== Page text ==

The essential part of the CRT display control system of the present invention is a display section instruction circuit 12, as shown in FIG. 1, which incudes a decoder 13, display section instruction switches SW0 through SWn, AND gates 14, 15, - - -, 16, and an OR gate 17. The display section instruction circuit 12 functions as a multiplexer circuit (including a decoder 13, and gates 14, 15, - - -, 16, and 17 which introduce the switching signals of the display section instruction switches SW0 through SWn as input signals) which receives the raster address signal (b) developed from the CRT controller 4 as an input signal.
When the character display is conducted in the dot matrix size as shown in FIG. 3, the display section instruction switches SW0 through SW6 are switched off so as to select the raster addresses 0 through 6 as the displayed allowed raster sections. The AND gates corresponding to the display section instruction switches SW0 through SW6 are placed in the non operative condition. The remaining display section instruction switches SW7 through SWF are switched on so as to place the corresponding AND gates in the operative condition, thereby selecting the raster addresses 7 through F as the display inhibited raster sections. Under these conditions, a display section instruction output DISPEN developed from the OR gate 17 bears the logic "H" during the raster addresses 0 through 6, and the logic "L" during the raster addresses 7 through F as shown in FIG. 4.

===

§ Exercise set
1. Answer these questions from the CRT display text:
(a) What component develops the raster address signal (b) that the display section instruction circuit 12 receives?
(b) For character display in the dot matrix size of FIG. 3, which display section instruction switches are switched on?
(c) What logic level does the output DISPEN bear during the raster addresses 0 through 6?
2. Write out the part of the CRT display text that begins at the words "The essential part" and ends after the words "an input signal.".
The data that come after this text are not needed.

== Exercise data ==

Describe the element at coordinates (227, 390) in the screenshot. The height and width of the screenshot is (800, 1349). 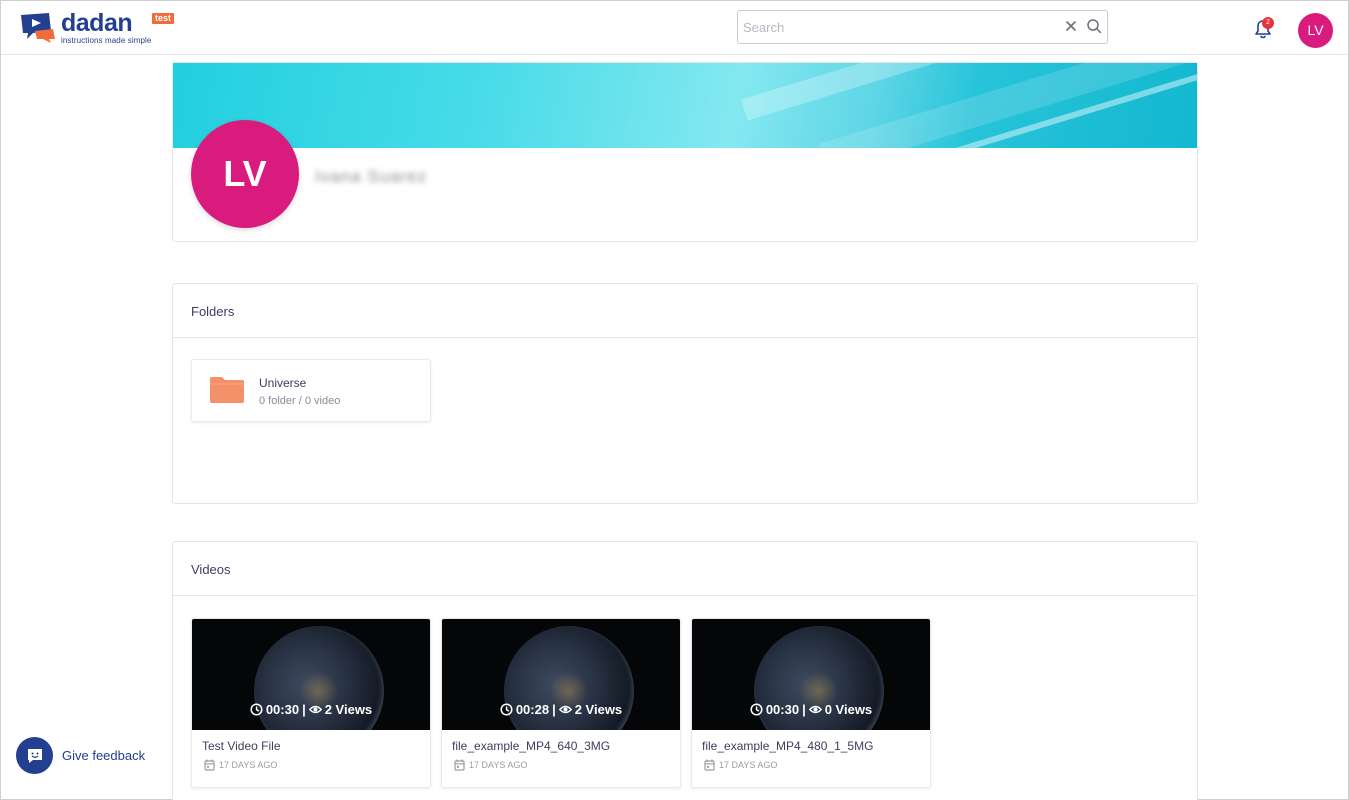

===

§ Answers given
1.
(a) The CRT controller 4.
(b) SW7 through SWF.
(c) The logic "H".

2.
The essential part of the CRT display control system of the present invention is a display section instruction circuit 12, as shown in FIG. 1, which incudes a decoder 13, display section instruction switches SW0 through SWn, AND gates 14, 15, - - -, 16, and an OR gate 17. The display section instruction circuit 12 functions as a multiplexer circuit (including a decoder 13, and gates 14, 15, - - -, 16, and 17 which introduce the switching signals of the display section instruction switches SW0 through SWn as input signals) which receives the raster address signal (b) developed from the CRT controller 4 as an input signal.